*PROBLEM STATEMENT*:
Please return every line below that contains the string "Given".

*INPUT DATA*:
◇ ◇ ◇ ◇ ◇ ◇ ◇

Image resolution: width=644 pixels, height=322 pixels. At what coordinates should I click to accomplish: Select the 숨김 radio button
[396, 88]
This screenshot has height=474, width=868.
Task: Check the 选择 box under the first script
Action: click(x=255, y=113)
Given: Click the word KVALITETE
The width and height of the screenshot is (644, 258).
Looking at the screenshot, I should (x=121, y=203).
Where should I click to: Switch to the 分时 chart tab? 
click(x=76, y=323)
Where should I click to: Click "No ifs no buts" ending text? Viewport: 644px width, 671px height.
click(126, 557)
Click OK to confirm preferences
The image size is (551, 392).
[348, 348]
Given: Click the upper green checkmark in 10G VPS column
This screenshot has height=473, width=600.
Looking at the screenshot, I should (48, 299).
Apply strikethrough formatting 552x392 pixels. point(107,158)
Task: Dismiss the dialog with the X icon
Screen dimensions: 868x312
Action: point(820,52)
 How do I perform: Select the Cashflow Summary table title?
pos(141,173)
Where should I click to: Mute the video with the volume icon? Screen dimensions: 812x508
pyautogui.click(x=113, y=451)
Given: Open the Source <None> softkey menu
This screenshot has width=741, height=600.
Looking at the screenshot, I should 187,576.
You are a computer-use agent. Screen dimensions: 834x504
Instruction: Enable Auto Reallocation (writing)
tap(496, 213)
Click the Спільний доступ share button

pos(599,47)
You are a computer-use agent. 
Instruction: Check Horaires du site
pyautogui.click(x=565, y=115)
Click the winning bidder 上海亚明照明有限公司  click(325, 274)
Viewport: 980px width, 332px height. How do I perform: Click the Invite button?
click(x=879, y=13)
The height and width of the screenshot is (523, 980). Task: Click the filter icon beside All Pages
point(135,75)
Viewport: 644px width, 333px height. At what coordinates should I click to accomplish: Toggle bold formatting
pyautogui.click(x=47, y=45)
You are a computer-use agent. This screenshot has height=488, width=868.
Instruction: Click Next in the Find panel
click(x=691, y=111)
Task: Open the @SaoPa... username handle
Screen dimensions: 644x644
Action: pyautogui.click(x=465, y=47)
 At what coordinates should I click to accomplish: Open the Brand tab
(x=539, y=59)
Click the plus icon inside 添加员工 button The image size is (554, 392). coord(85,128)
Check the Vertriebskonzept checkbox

◇ ◇ ◇ ◇ ◇ ◇ ◇

*RESULT OF THIS TASK*:
Given: Click the word KVALITETE
Given: Click the upper green checkmark in 10G VPS column
Given: Open the Source <None> softkey menu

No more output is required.